I would like to say a massive thank you to Simon, the race director, for spray painting the pot holes with orange paint. I will make sure to take out shares in the paint company next year before this race, because he used A LOT of paint. There were holes everywhere. Big, gapping ditches in the middle of the road. Dodging and weaving these whilst being slung round corners, we slowly started real others in but this wasn’t the aim of the ride, or the race. To make it round safely and enjoy ourselves was the aim and we defiantly did that. 

Into transition with our helmets off and running shoes on we headed out on to the run. As it was a small race around a lot of single track fields we weren’t tethered at the wrist. This helped me as Iain is a much stronger runner than me at the moment. Getting cheered on by our sponsors Tri Harder helped! Although I tried my best to ‘guide’ Iain around the course I was more just shouting making directions and little bits of information from behind him most of the time. 

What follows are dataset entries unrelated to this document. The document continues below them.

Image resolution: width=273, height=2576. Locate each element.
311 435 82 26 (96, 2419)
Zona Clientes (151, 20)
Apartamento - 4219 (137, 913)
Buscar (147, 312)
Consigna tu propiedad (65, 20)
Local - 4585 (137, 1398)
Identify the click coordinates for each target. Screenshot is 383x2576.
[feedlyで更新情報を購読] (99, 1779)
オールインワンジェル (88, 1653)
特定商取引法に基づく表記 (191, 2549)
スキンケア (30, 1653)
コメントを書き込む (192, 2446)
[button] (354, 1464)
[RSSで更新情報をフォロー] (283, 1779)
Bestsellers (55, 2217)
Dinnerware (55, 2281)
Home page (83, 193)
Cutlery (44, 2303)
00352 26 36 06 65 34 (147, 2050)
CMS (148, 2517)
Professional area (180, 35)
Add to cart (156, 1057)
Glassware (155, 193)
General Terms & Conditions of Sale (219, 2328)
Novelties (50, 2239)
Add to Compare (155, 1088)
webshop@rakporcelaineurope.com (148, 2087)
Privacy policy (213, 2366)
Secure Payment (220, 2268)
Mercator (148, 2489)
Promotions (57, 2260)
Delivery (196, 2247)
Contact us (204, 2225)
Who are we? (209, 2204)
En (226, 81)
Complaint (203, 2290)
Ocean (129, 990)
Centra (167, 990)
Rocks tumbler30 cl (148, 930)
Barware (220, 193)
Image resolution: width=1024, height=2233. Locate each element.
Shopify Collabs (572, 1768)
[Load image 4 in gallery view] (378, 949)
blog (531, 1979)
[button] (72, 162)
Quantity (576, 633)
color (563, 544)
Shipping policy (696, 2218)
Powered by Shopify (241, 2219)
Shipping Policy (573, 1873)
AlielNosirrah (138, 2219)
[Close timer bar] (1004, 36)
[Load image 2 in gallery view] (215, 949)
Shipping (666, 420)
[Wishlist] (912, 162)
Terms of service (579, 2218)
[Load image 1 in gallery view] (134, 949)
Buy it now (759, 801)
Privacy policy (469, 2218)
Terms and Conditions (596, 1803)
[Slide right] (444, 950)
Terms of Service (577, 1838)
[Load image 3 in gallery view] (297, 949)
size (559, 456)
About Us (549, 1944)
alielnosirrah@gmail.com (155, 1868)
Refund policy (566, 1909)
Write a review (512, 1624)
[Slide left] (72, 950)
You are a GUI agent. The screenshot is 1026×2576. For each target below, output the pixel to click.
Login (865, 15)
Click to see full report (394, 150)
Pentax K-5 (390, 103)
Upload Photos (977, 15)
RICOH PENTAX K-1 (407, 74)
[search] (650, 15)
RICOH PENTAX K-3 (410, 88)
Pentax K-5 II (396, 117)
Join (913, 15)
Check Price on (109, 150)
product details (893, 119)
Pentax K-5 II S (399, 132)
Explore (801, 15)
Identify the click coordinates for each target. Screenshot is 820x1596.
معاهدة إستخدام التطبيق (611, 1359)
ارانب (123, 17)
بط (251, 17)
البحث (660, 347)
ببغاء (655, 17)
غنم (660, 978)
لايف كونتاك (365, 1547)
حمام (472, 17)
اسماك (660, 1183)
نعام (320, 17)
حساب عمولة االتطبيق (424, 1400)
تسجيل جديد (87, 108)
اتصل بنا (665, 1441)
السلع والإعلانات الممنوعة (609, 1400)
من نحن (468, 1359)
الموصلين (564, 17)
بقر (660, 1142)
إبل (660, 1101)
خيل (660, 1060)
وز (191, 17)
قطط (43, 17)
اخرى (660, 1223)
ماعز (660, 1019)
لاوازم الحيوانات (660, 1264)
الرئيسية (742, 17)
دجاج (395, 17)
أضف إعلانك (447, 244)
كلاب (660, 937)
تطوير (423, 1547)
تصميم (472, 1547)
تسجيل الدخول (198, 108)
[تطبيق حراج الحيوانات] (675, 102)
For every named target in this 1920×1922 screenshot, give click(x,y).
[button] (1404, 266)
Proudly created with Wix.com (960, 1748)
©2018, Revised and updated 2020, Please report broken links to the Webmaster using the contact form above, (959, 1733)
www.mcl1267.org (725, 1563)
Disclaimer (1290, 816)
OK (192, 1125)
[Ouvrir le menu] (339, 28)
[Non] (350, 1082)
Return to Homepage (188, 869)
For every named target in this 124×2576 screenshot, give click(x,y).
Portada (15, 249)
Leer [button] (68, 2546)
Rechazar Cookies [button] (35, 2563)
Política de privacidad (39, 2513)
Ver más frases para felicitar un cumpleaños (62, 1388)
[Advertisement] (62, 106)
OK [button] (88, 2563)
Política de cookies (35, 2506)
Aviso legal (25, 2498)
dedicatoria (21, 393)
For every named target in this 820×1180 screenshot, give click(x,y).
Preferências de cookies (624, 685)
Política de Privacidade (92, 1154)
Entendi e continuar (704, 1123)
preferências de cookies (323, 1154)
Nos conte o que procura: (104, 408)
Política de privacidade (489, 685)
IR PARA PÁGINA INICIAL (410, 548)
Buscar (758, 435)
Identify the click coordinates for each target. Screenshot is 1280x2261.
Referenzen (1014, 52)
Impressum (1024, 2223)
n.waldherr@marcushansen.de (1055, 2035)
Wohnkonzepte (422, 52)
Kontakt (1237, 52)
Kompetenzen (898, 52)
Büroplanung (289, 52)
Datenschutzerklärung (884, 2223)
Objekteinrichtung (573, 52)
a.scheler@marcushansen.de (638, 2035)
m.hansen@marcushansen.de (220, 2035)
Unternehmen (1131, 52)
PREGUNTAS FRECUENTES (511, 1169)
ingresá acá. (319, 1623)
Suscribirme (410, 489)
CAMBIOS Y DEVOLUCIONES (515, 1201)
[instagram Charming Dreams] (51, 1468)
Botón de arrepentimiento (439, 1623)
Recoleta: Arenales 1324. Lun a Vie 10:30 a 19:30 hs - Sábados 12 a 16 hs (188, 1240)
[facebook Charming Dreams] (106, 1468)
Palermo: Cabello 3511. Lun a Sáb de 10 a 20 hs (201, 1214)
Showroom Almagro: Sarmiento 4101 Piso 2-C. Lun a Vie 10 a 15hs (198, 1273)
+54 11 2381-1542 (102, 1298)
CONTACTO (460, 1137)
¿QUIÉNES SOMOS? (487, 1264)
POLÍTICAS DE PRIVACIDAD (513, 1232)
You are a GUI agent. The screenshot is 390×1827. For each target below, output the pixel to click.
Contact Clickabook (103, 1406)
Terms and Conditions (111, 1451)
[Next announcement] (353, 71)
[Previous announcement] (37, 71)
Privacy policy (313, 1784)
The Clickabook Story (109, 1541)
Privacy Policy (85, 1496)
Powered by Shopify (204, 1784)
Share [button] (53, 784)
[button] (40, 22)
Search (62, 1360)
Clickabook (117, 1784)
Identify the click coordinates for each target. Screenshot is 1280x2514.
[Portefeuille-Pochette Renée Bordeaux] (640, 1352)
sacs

Crossing the line I definitely felt spent while Iain claimed his legs had only just warmed up. In a time of 48:40 we placed 7th overall. A massive congratulations to Tom Huband who dominated the field with an out standing bike split of 26:00 for 17km on a course that is HARD WORK! It was brilliant to see so many friendly and failure faces. A massive THANK YOU    to the race organisers and our sponsors: Chestnut Nursery, Tri -Harder, Ride Harder, Schwalbe Tyres, Xtenex Laces and Sport Link

Would I do it again????? In a heart beat. Guiding Iain was some of the best fun I have had in a race for years!

Wroxham 5K - Rob Aldous

Nostalgia was the main feeling turning up to sign on at my old high school, that being said it meant that I knew the roads we ran on well and it added to a sense of ease on this run. It was a fun race from the start slowly passing through the ranks getting further and further forward is always good feeling heading into the last kilometre I felt strong and started to ready myself for one final kick at the end which I probably left slightly late managing to cross the line at 19:57 just managing to beat my sub twenty goal and set a new personal best. I’m looking forward to the next race in the series with the goal of taking a few more seconds off my time.